### Text under study

I'm trying to emulate Lisp-like list in JavaScript (just an exercise with no practical reason), but I'm struggling to figure out how to best represent an empty list.
Is an empty list just a nil
value or is it under the hood stored in a cons cell?
I can:
(car '())
NIL
(cdr '())
NIL
but an empty list for sure can not be (cons nil nil)
, because it would be indistinguishable from a list storing a single nil
. It would need to store some other special value.
On the other hand, if an empty list is not built from a cons cell, it seems impossible to have a consistent high-level interface for appending a single value to an existing list. A function like:
(defun append-value (list value) ...
Would modify its argument, but only if it is not an empty list, which seems ugly.
Unlike anything else, an empty list is considered both an atom and a list at the same time. The printed representation of both atoms and lists are called symbolic expressions or, more concisely, s-expressions.
In computer programming, cons (/ˈkɒnz/ or /ˈkɒns/) is a fundamental function in most dialects of the Lisp programming language. cons constructs memory objects which hold two values or pointers to two values. These objects are referred to as (cons) cells, conses, non-atomic s-expressions ("NATSes"), or (cons) pairs.
Lists are single linked lists. In LISP, lists are constructed as a chain of a simple record structure named cons linked together.
Lists are built up from smaller pieces in Lisp. The dot notation indicates those smaller pieces.
An empty list is simply the nil
symbol (and symbols, by definition, are not conses). car
and cdr
are defined to return nil
if given nil
.
As for list-mutation functions, they return a value that you are supposed to reassign to your variable. For example, look at the specification for the nreverse
function: it may modify the given list, or not, and you are supposed to use the return value, and not rely on it to be modified in-place.
Even nconc
, the quintessential destructive-append function, works that way: its return value is the appended list that you're supposed to use. It is specified to modify the given lists (except the last one) in-place, but if you give it nil
as the first argument, it can't very well modify that, so you still have to use the return value.

### Exercise set
• A. Render this sentence from the text on Lisp empty lists in Spanish: "Lists are built up from smaller pieces in Lisp."
• B. Please set down, word for word, the part of the text on Lisp empty lists that begins at the words "An empty list is simply" and stops after "be modified in-place.".
• C. Carry the text on Lisp empty lists further, picking up after its final sentence.
The lines after this point are separate material and are not part of the text on Lisp empty lists.

### Data extracts
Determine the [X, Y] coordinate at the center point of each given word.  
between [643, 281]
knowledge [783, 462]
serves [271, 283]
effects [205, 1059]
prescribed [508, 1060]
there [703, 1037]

### Replies
• A. Las listas se construyen a partir de piezas más pequeñas en Lisp.

• B.
An empty list is simply the nil
symbol (and symbols, by definition, are not conses). car
and cdr
are defined to return nil
if given nil
.
As for list-mutation functions, they return a value that you are supposed to reassign to your variable. For example, look at the specification for the nreverse
function: it may modify the given list, or not, and you are supposed to use the return value, and not rely on it to be modified in-place.

• C.
Believe it or not, this is actually a religious question.
There are dialects that people dare to refer to as some kind of Lisp in which empty lists are conses or aggregate objects of some kind, rather than just an atom like nil
.
For example, in "MatzLisp" (better known as Ruby) lists are actually arrays.
In NewLisp, lists are containers: objects of list type which contain a linked list of the items, so empty lists are empty containers. [Reference].
In Lisp languages that aren't spectacular cluster-fumbles of this sort, empty lists are atoms, and non-empty lists are binary cells with a field which holds the first item, and another field that holds the rest of the list. Lists can share suffixes. Given a list like (1 2 3)
we can use cons
to create (a 1 2 3)
and (b c 1 2 3)
both of which share the storage for (1 2 3)
.
(In ANSI Common Lisp, the empty list atom ()
is the same object as the symbol nil
, which evaluates to itself and also serves as Boolean false. In Scheme, ()
isn't a symbol, and is distinct from the Boolean false #f
object. However Scheme lists are still made up of pairs, and terminated by an atom.)
The ability to evaluate (car nil)
does not automatically follow from the cons-and-nil representation of lists, and if we look at ancient Lisp documentation, such as the Lisp 1.5 manual from early 1960-something, we will find that this was absent. Initially, car
was strictly a way to access a field of the cons cell, and required strictly a cons cell argument.
Good ideas like allowing (car nil)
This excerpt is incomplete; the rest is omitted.